Training exercise helps fight fire with fire
Published 12:56 pm Friday, November 21, 2008
As firefighters milled around a house on Old Highway 280 early Friday, passersby couldn’t have known that the firefighters had actually set the house on fire.
The situation was part of a live training exercise to help the firefighters get acclimated to fighting fires.
“We can simulate these all day long, but a live fire is the best way to train,” said Chelsea Fire Chief Wayne Shirley. “It’s the best way to train our people to be ready for the real thing.”
The firefighters treated the exercise as if it was an actual event, from the fire trucks waiting outside to the paramedic transport ready to go at any moment.
They didn’t just set the house on fire, however. They set the fires in different rooms, one at a time, for safety measures.
“When we burn a house, we try to burn one room at a time, because if you don’t burn one room at a time it’ll get away from you,” said Chelsea Fire Capt.
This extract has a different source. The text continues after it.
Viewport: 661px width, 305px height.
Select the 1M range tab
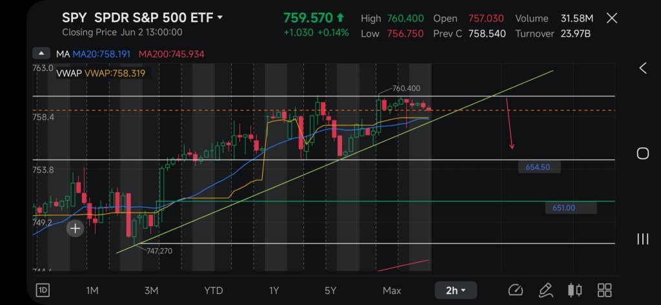[x=92, y=290]
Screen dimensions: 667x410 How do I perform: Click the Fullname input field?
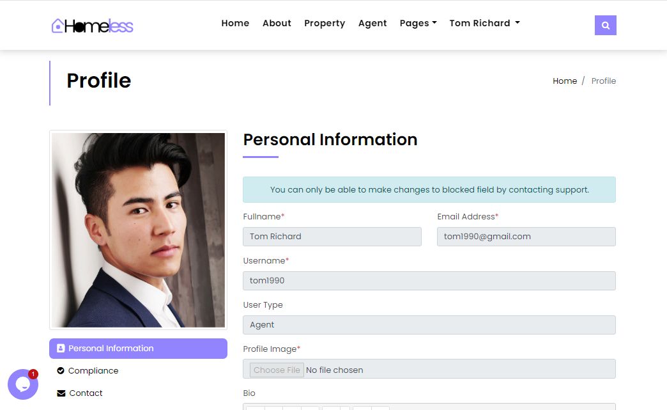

Brad McCann.
Setting the fires at a deliberate pace also helps the trainees get used to the technology behind fighting fires.
The fire department has thermal imaging cameras, which allow firefighters to see where the most heat is coming from and fight fire at its source.
“We’ve got to get them used to using the technology,” Shirley said.
The exercise, which was to last until mid-afternoon, was headed up by the Chelsea Fire Department, but firefighters from the Harpersville Fire Department and the Cahaba Valley Fire Department were there to learn as well.
Shirley said the Chelsea Fire Department tries to do the live simulations as often as possible, but such training exercises are dependent on house donors.
“A property owner comes to us because he’s doing something with his property and he wants his house gone,” Shirley said.
Because of that, the fire department doesn’t get to do these exercises as often as they’d like, but they still get to have about two a year, he said.